__Görev__
28 Şubat sürecinin ekonomik boyutunu anlatan metinde "Sürece adını veren" sözcüklerinden "atlamak anlamına geliyor." sözcüklerine kadar olan bölümü hiç değiştirmeden yazın.
*** Metin Parçası
Ankara Cumhuriyet Savcılığı 28 Şubat'ın asker kanadını soruşturma konusu yapsa da, sürecin ekonomik boyutu, konunun sadece ‘siyasete yönelik askerî darbeden' ibaret olmadığını ortaya koyuyor.
ZAFER ÖZCAN- AKSİYON
28 Şubat süreci, aynı zamanda ciddi bir ekonomik darbeydi. O dönemki hatalı uygulamalar, ihmaller ve banka hortumlamalarının ülkeye maliyeti 250 milyar lirayı, eski ifadeyle 250 katrilyonu buldu. Hortumlanan, içleri boşaltılan bankalar sebebiyle aralarında Murat Demirel, Hayyam Garipoğlu, Dinç Bilgin, Cavit Çağlar ve Ali Balkaner gibi banka sahiplerinin bulunduğu birçok isim yargılandı ve ceza aldı; ancak aynı bankaların yönetim kurullarında görev yapan 28 Şubat sürecinin emekli paşalarının adları hiçbir soruşturmada geçmedi. İddianamelerde onlardan bahis açılmadı. Oysa o dönemde hortumlanan bankaların hepsinin yönetim kurullarında emekli generaller, hatta ordu komutanları görev yapıyordu.
Sürece adını veren 28 Şubat 1997'deki meşhur MGK toplantısından, 21 Şubat 2001'e kadar geçen 4 yıllık zaman dilimi, milletin bugün bile bedelini ödemeye devam ettiği tam bir ekonomik ve finansal yıkım dönemi olarak tarihe geçti. Milletin cebinin nasıl boşaltıldığını ortaya koymadan, 28 Şubat darbesini konuşmak veya soruşturmak aslında sürecin çok önemli bir boyutunu atlamak anlamına geliyor.
Peki, bu soygun döneminin maliyeti nedir? Aslında bu konudaki veriler kısa süre öncesine kadar sadece bankacılık sektörüne yönelikti. 1994–2003 arasında toplam 25 özel banka Tasarruf Mevduatı Sigorta Fonu'na (TMSF) devredildi. Bunların 20'si, 1997'den 2001 krizine kadar devam eden süreçte fona geçti. Yani 28 Şubat sürecinde. El konan bankaların devlete getirdiği yük 17,3 milyar doları buldu. Bankaların zararının kapatılması için, faiz yüküyle beraber bu rakamın iki katına çıktığını da unutmamak lazım. Bunlara bir de malum süreçte 21,9 milyar dolar görev zararı veren üç kamu bankası eklendiğinde, 28 Şubat sürecinin bankacılık sektörü açısından devlete maliyetinin 50 milyar doları aştığı ortaya çıkıyor.
******
*** Verilen Malzeme
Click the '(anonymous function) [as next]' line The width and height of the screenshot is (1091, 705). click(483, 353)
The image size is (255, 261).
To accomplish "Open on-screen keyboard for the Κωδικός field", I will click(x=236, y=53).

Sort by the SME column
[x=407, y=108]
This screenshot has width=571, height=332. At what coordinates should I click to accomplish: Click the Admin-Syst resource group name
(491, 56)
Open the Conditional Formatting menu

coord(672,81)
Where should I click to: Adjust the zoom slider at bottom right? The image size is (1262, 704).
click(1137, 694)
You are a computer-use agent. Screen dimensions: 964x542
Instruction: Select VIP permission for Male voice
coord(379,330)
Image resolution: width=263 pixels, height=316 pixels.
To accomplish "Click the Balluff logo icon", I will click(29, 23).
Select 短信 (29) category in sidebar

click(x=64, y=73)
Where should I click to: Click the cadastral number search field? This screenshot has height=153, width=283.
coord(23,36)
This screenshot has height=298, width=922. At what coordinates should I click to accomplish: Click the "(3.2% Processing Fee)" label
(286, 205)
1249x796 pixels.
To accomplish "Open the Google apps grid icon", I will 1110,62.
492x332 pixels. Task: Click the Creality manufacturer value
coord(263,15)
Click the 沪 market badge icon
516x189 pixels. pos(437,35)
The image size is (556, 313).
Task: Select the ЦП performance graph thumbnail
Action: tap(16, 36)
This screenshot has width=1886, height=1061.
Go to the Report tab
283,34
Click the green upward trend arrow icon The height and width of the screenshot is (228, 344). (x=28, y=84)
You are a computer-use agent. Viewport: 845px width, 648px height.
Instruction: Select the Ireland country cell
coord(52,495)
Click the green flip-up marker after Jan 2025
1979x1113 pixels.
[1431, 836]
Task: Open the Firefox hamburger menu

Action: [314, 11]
******
__Çözüm Aşağıda__
Sürece adını veren 28 Şubat 1997'deki meşhur MGK toplantısından, 21 Şubat 2001'e kadar geçen 4 yıllık zaman dilimi, milletin bugün bile bedelini ödemeye devam ettiği tam bir ekonomik ve finansal yıkım dönemi olarak tarihe geçti. Milletin cebinin nasıl boşaltıldığını ortaya koymadan, 28 Şubat darbesini konuşmak veya soruşturmak aslında sürecin çok önemli bir boyutunu atlamak anlamına geliyor.